Я знал, что сейчас он мне все равно ничего не скажет.
В рекламном отделе я сказал, что мне заказали плакат Инги Зет. Это ни у кого не вызвало вопросов. Я попросил дать мне имеющиеся у них плакаты с изображением певицы, и мне дали один, тот самый, что был расклеен и испорчен. Девушка, давшая мне его, сказала, что над ним, видимо, еще кто-то работает, так как я не первый беру у нее этот плакат. Я спросил, не возникало ли у нее желания выколоть портрету глаз. “Вот этот”, — указал я. Она дико посмотрела на меня.

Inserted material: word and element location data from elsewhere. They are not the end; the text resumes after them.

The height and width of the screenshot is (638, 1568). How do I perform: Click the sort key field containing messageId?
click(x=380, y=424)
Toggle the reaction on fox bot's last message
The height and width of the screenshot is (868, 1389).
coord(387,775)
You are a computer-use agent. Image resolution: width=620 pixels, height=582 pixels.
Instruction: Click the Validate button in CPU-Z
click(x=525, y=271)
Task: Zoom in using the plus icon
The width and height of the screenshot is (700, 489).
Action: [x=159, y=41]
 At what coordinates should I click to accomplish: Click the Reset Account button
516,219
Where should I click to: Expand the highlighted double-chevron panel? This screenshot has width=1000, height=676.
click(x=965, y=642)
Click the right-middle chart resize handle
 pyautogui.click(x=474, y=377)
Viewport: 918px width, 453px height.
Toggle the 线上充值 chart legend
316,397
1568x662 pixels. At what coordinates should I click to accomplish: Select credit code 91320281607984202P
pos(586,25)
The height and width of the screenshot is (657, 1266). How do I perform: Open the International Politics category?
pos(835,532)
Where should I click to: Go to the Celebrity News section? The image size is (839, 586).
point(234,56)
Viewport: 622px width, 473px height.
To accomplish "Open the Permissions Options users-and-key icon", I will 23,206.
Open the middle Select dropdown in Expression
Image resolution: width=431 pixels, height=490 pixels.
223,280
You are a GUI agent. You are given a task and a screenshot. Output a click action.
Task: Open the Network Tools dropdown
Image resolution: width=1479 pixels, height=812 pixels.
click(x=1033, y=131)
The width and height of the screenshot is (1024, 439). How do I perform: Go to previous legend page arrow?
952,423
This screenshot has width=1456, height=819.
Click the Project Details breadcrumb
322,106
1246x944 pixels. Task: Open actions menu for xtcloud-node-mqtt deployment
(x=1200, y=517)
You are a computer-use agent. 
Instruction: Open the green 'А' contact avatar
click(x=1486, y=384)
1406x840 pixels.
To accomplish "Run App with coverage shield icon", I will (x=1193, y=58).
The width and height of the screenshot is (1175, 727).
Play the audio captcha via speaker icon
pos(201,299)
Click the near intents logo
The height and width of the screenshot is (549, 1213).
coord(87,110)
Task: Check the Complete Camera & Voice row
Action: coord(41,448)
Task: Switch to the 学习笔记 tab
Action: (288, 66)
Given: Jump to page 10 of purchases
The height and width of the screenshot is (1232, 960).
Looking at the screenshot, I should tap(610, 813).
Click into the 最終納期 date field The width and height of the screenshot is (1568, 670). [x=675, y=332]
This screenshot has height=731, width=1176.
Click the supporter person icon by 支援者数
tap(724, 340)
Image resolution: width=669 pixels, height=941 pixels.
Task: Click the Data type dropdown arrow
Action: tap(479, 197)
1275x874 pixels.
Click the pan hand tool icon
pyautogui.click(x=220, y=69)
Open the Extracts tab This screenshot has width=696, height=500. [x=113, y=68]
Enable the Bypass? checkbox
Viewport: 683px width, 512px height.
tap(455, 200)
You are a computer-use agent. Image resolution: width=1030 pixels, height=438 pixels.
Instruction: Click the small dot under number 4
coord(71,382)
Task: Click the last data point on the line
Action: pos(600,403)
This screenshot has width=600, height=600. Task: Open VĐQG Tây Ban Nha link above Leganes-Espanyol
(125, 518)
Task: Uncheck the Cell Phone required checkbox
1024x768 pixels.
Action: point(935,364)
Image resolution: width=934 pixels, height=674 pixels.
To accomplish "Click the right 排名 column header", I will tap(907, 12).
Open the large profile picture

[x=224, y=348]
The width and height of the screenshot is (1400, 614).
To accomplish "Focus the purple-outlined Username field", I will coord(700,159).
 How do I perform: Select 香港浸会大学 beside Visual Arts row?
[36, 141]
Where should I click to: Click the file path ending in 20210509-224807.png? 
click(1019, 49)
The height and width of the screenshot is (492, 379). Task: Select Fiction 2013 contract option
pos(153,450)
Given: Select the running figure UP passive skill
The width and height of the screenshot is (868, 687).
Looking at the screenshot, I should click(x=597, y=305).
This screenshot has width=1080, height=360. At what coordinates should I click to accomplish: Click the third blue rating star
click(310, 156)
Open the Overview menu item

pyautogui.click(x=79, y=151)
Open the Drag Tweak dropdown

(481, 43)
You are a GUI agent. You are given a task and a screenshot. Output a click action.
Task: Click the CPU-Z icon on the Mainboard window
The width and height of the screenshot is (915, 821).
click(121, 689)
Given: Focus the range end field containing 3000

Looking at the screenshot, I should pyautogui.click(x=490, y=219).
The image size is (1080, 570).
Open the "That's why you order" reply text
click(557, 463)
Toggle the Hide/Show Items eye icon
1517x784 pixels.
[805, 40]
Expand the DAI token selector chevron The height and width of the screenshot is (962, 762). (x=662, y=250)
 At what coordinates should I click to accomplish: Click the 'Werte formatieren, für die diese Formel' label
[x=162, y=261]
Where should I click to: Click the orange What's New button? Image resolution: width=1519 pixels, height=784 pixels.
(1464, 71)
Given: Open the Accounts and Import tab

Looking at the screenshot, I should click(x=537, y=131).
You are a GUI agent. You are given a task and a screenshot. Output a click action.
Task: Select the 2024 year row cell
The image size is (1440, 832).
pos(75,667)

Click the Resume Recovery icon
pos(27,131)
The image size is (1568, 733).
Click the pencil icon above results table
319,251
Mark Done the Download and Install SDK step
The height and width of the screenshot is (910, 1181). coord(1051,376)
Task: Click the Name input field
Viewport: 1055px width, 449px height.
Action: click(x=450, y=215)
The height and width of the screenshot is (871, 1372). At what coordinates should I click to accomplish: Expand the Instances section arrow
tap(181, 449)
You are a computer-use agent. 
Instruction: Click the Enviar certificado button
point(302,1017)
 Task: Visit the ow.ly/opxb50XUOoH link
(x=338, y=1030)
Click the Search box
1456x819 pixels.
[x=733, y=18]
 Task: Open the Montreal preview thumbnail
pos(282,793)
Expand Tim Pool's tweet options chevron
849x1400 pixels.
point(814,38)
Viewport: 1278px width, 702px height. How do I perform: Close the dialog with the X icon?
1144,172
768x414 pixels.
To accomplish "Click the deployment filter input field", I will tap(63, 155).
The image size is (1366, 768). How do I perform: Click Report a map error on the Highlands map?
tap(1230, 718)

Дома я приколол плакат кнопками к двери и долго вглядывался в покрытое глянцем лицо. Красивое лицо крашеной блондинки, провоцирующее и неприступное, можно сказать, далекое как звезда, но я бы сказал: star. Глаза были в порядке: ни большие, ни маленькие, с темными ресницами, но они не скрывали их неестественной синевы. Я вспомнил синеву осеннего неба, увиденного мной сквозь прореху на плакате — она была другой. Ничто не раздражало меня, но кого-то что-то могло раздражать. Я встал и проткнул глаз ножом. После разговора я бы, наверное, не смог этого сделать. Потом я позвонил певице. В комнате слышны были разные голоса, и я с облегчением подумал, что она не одна.
— Да, это я, — сказала она. — Какого плаката? Не поняла.
Я повторил.
— Так, понятно. Вы из рекламы?
— Вроде того.
В голосе ее слышалось сомнение, когда она спросила, могу ли я приехать сейчас.